All of the specific issues the study will tackle aren’t determined right now, but city leaders are expecting it to be broad in scope. In a recent request for proposals for a consultant to conduct the study, the city states that it wants a comprehensive report that will aid in the “transformation” of the police department in response to changing operational needs, community expectations and the national narrative around policing and race relations.
At a minimum, it’s expected the study will cover reforms called for by Mayor Jennifer Ananda, which her fellow city commissioners have indicated they would also like to consider. Following local and national protests earlier this year about police brutality and racial injustice, Ananda called for 12 potential reforms of the role of police in Lawrence. That includes re-evaluating what kinds of noncriminal behavior police should address and whether money spent on such enforcement should be spent instead on related public and social services — which, according to a city staff memo, could involve areas as diverse as public health, economic equality and environmental design.
But City Manager Craig Owens told the Journal-World that the study will likely cover more than just the issues Ananda and her fellow commissioners identified. Once the consultant is selected, he said, the scope of the study will be worked out in more detail.
“The list of 12 things that the mayor and the commission had talked about, those are the types of things that we would expect the consultant to be looking at, but I think the scope will expand well beyond that,” Owens said.
The study will likely examine at least two specific changes the commission is considering that would take some funds and duties away from the police department.
First, the commission has proposed establishing a mental health and addiction crisis response team and reallocating funds away from law enforcement to partners or employees in those areas.
Second, commissioners have questioned whether police should be responsible for addressing violations of city ordinances, such as complaints about noise, overgrown lawns and vehicle-related issues other than traffic violations. Similar to the first consideration, the commission will decide whether the funding dedicated to enforcement of those ordinances should be reallocated from the police to relevant city departments. The memo notes the city will need to consider the need for 24-hour response to complaints such as noise and vehicle issues.
The request for proposals also suggests that the study will cover oversight and accountability measures and ways to make policing fairer, more equitable and more culturally sensitive.
That might touch on issues raised by the city’s Community Police Review Board, which has previously called for changes to its own structure and powers. Because of the way the board was set up, it hasn’t been able to review any complaints against police since it was created roughly two years ago, as the Journal-World previously reported.

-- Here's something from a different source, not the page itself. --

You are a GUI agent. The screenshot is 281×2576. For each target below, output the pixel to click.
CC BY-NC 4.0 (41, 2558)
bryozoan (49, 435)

Under current policies and practices, an internal division of the Lawrence police department investigates complaints against officers, and limited information is provided to the board and the public regarding complaints about bias and uses of force.

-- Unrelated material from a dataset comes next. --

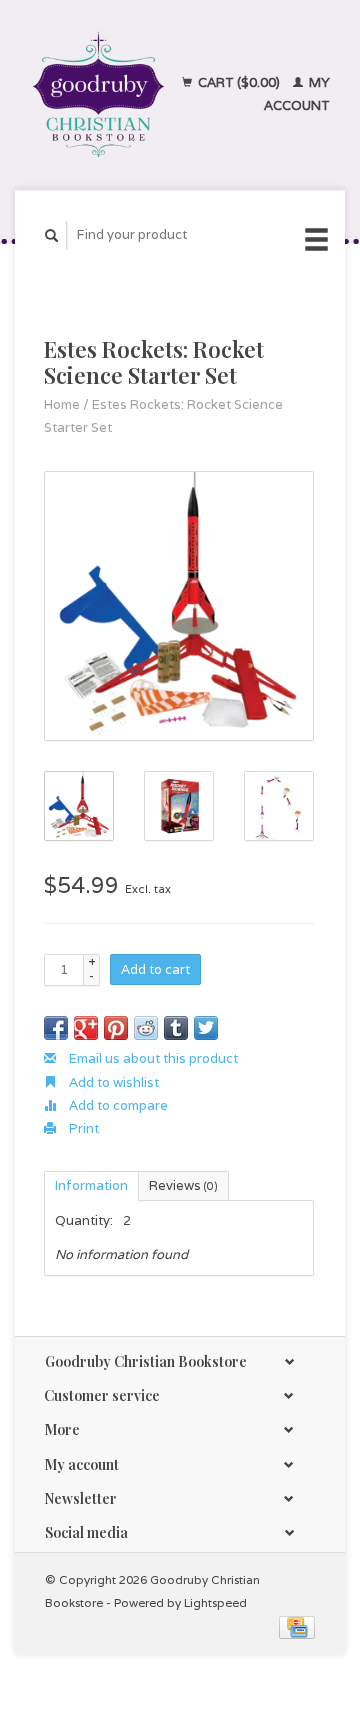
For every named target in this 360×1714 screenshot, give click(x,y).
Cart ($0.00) (239, 82)
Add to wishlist (112, 1082)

Other aspects of the study will have more to do with the internal workings of the police department, according to the request for proposals. Those include the goal of achieving accreditation from the Commission on Accreditation of Law Enforcement Agencies (CALEA) and the city manager’s recruitment process and hiring decision for the new police chief. The study is also expected to serve as a guide for the new chief and the department’s new strategic plan.
Owens said there is not a specific budget for the study at this time — that will be hashed out when the scope of the study is determined and the consultant’s contract is negotiated. He said the cost of the study will probably be split between this budget year and 2021, and that there are adequate resources in the budget to cover the cost.
Multiple city bodies — including the City Commission, the Human Relations Commission and the Community Police Review Board — will be providing opportunities for the public to give feedback on potential changes to the role of the police and the city’s approach to addressing social issues. The city expects to announce dates for those events sometime this month. Proposals for the study are due Aug. 17 and will be reviewed by a selection committee consisting of city staff and community stakeholders, according to the request for proposals. Interviews with prospective consultants will be completed by Sept. 11, with selection of the consultant and negotiation of the agreement to occur after that.